Francophonie pour tous
En 2018, à Erevan, Emmanuel Macron (LREM) prononçait un discours à l’occasion du sommet de la francophonie. Il y affirmait vouloir défendre le plurilinguisme, mais aussi une langue plus inclusive (elle doit être « féministe » et davantage accessible aux pays francophones à travers le monde). La page officielle de l’Elysée se targue des nombreux projets mis en place par le gouvernement pendant ce quinquennat, notamment dans le domaine de l’éducation (programme APPRENDRE, plateforme Imaginécole – qui « vise à soutenir la continuité pédagogique d'urgence en Afrique francophone » ou encore la plateforme franceducation.fr). L’innovation numérique n’est pas en manque, avec le lancement du Dictionnaire des francophones en ligne.

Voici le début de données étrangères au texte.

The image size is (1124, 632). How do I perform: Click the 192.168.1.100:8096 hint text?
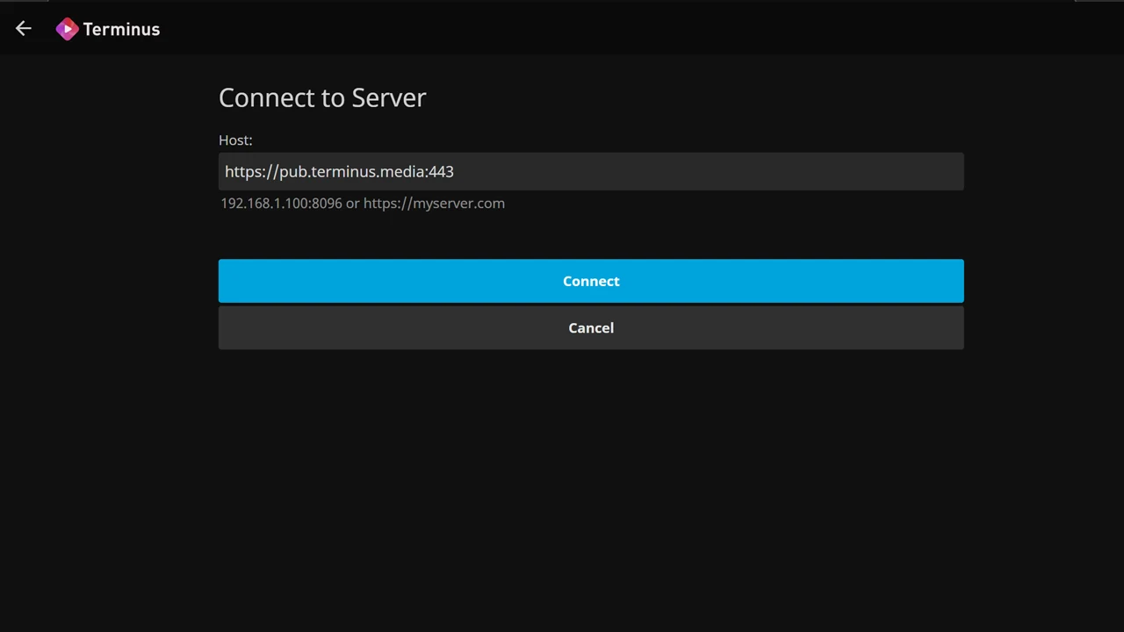pos(281,203)
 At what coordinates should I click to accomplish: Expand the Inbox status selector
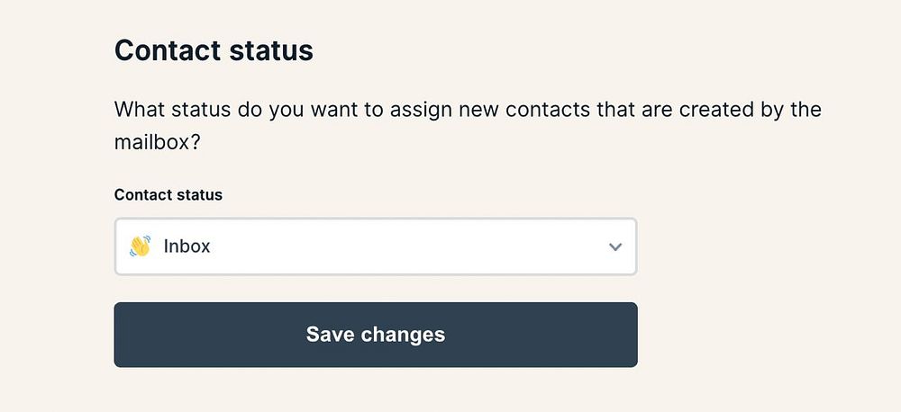(x=375, y=246)
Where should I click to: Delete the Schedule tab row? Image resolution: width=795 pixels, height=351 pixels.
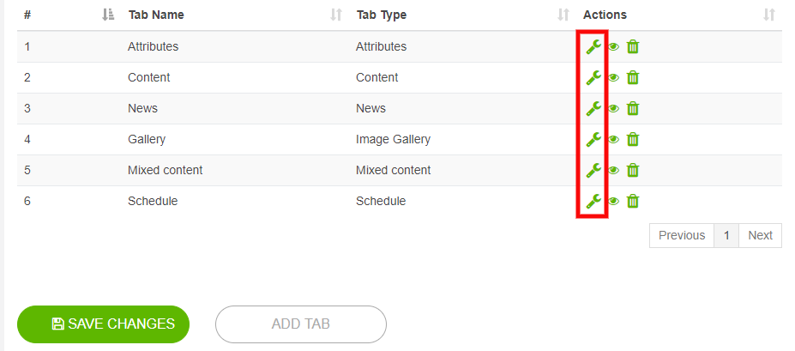pos(633,202)
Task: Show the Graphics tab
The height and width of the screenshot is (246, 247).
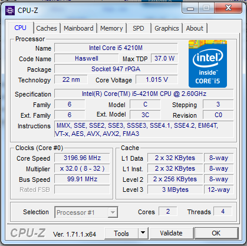Action: pos(167,28)

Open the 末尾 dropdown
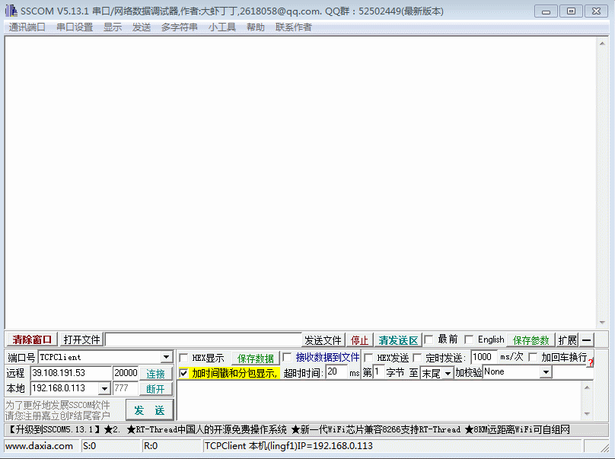[448, 373]
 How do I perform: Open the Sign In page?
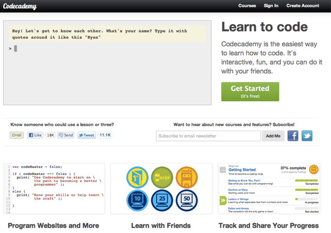click(271, 6)
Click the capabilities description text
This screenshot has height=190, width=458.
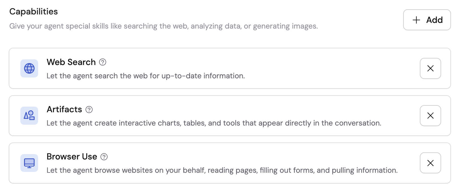164,26
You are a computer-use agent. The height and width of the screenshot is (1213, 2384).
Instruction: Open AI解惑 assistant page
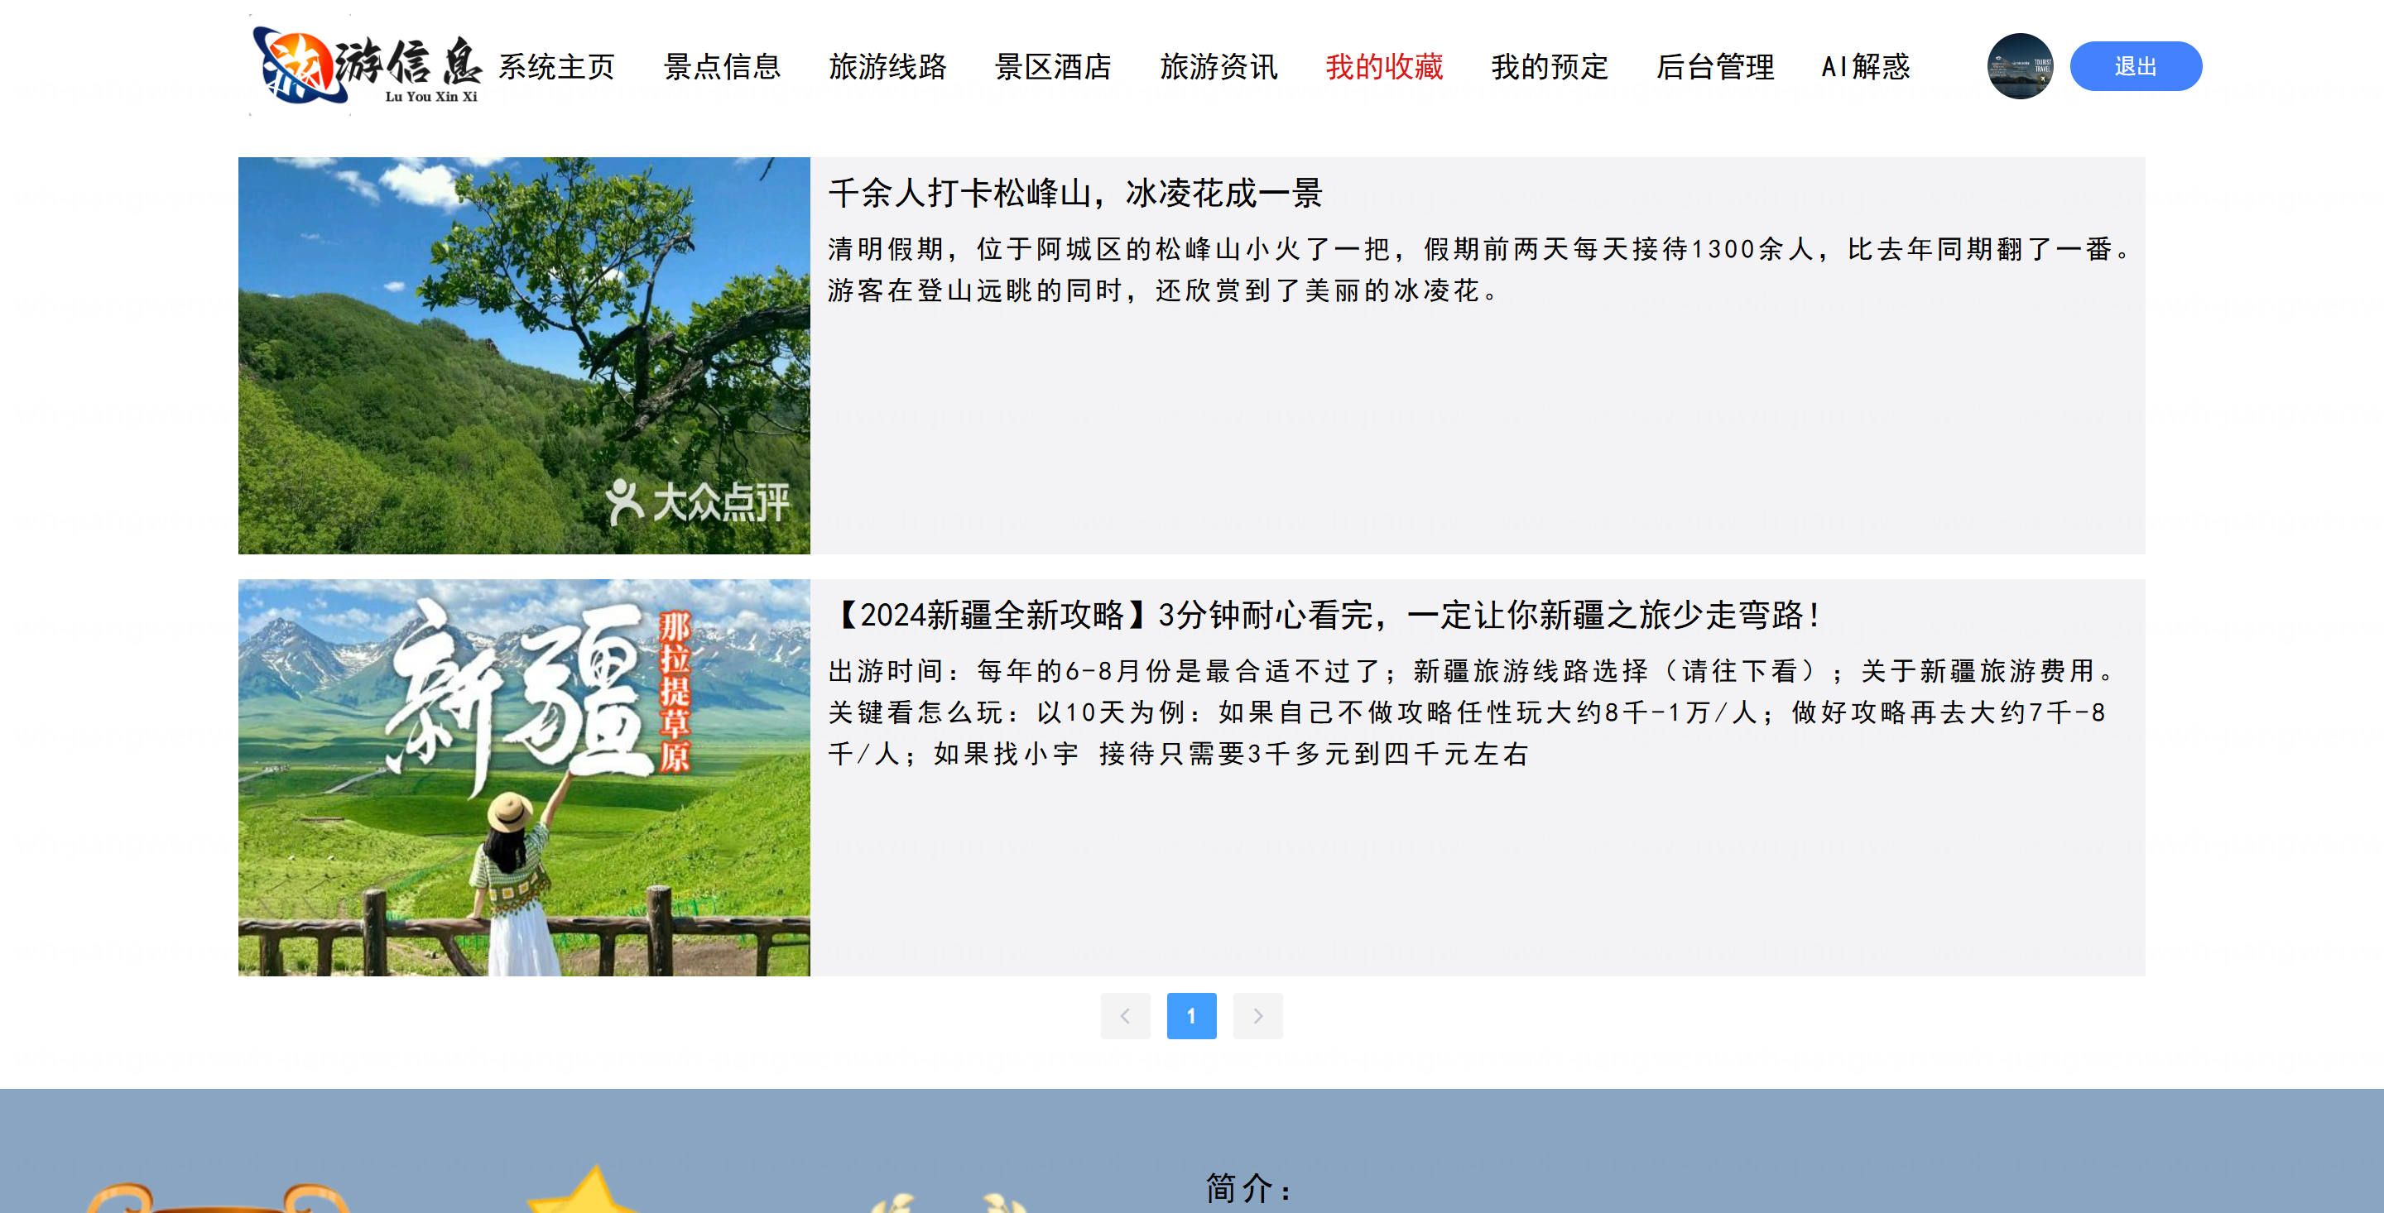tap(1865, 67)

La plupart des candidats à la présidentielle restent pour le moment assez discrets sur la place de la langue française dans les pays francophones1. À l’exception de Christiane Taubira qui, lors d’une rencontre avec les élèves du Lycée français de Singapour (entretien donné au site web Le Petit Journal, actualité des expatriés français et francophones) donnait son avis sur la francophonie : « Il s’agit d’un partage au sens où le français que l’on parle par exemple en République Démocratique du Congo est chargé des langues natives, chargé de toutes les cultures orales, des mythes, de tout ce qui fait le Congo dans sa longue histoire. » La candidate de gauche soutient donc une ouverture de la langue française à la diversité et au plurilinguisme, tout comme Jean-Luc Mélenchon (LFI) qui souhaite « l’émergence d’une véritable communauté politique francophone, non alignée, à la fois souveraine, altermondialiste et solidaire. »
En outre, tout n'a pas été parfait pendant ce quinquennat : le Sommet de la francophonie qui devait avoir lieu sur l’île de Djerba (Tunisie) en novembre 2021 a été reporté et l’inauguration de la Cité internationale de la langue française (à la suite des travaux de restauration du château de Villers-Cotterêts), prévue originellement pour mars 2022, tarde. Enfin, l’un des sujets-clés, souvent pointé du doigt par les adversaires d’Emmanuel Macron, est la place prépondérante prise par l’anglais, non seulement au niveau des institutions européennes et internationales, mais jusque dans certaines structures françaises (publicité, entreprises, divertissement).
L’hégémonie anglophone
« Non seulement, [Emmanuel Macron] n’a rien fait pour faire respecter la loi Toubon (qui désigne la langue française comme langue d’enseignement, du travail, des échanges et des services publics, ndlr) qui est quotidiennement foulée aux pieds dans le commerce, la télévision, la publicité, mais il a donné plus d’une fois le mauvais exemple. N’est-il pas le président qui entendait faire de la France une « start-up nation » ? Ce ralliement au tout anglais pose un problème majeur de démocratie », constate Fabien Roussel (PCF) devant le bilan du quinquennat d’Emmanuel Macron.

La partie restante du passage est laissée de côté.